- Patyora Location in Uttar Pradesh, India Patyora Patyora (India)
- Coordinates: 25°54′58″N 80°14′24″E﻿ / ﻿25.916°N 80.240°E
- Country: India
- State: Uttar Pradesh
- Admin. division: Chitrakoot
- District: Hamirpur
- Time zone: UTC+05:30 (IST)
- Official language: Hindi, English, Urdu

= Patyora =

Patyora is a village in Hamirpur district, Uttar Pradesh, India.

==Geography and climate==
The village of Patyora is situated in Central Uttar Pradesh on a plain of the Vindhya Range and plateau region in the northern spout of India, not so far from the northern boundary with Nepal and the Himalayas.
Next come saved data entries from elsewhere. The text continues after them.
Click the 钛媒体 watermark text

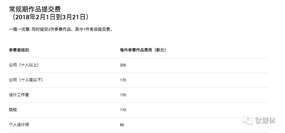(x=265, y=120)
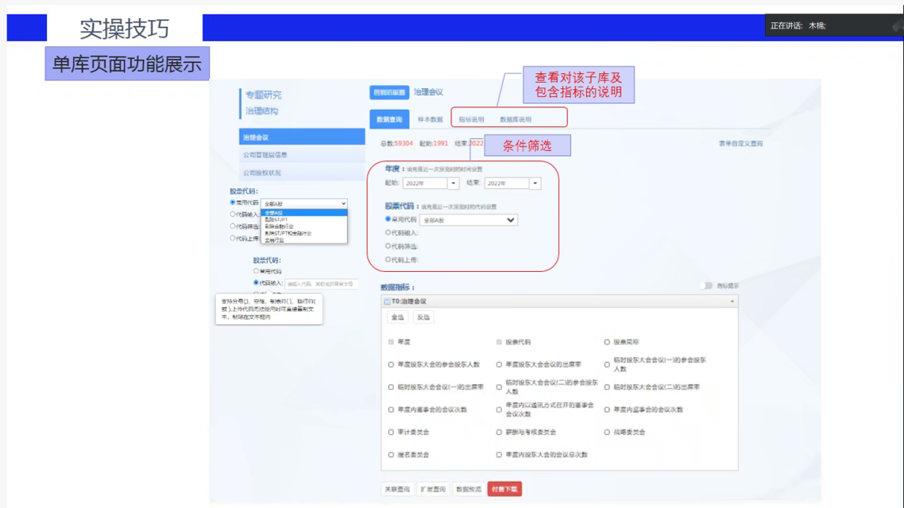This screenshot has height=508, width=904.
Task: Choose the 代码上传 radio in the circled filter
Action: pyautogui.click(x=388, y=259)
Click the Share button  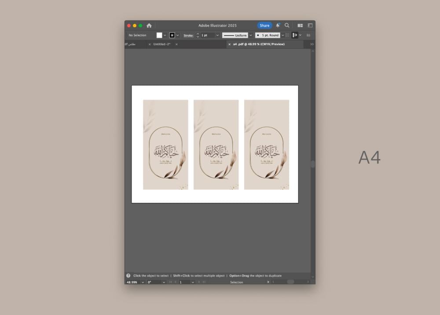tap(264, 25)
Cultivation is intensive with fertile and rich soila, and well-developed irrigation systems.

It has a humid subtropical climate and experiences four seasons. The winter starts in January through February and is followed by the summer, between March and May, and by the monsoon season, between June and September. Summers are extreme with temperatures fluctuating between 0 to 50 C. The mean annual rainfall is around 650 mm. Primarily a summer phenomenon, the Bay of Bengal branch of the Indian monsoon from south-east is the major bearer of rain. North-eastern monsoons also contribute small quantities towards the overall precipitation.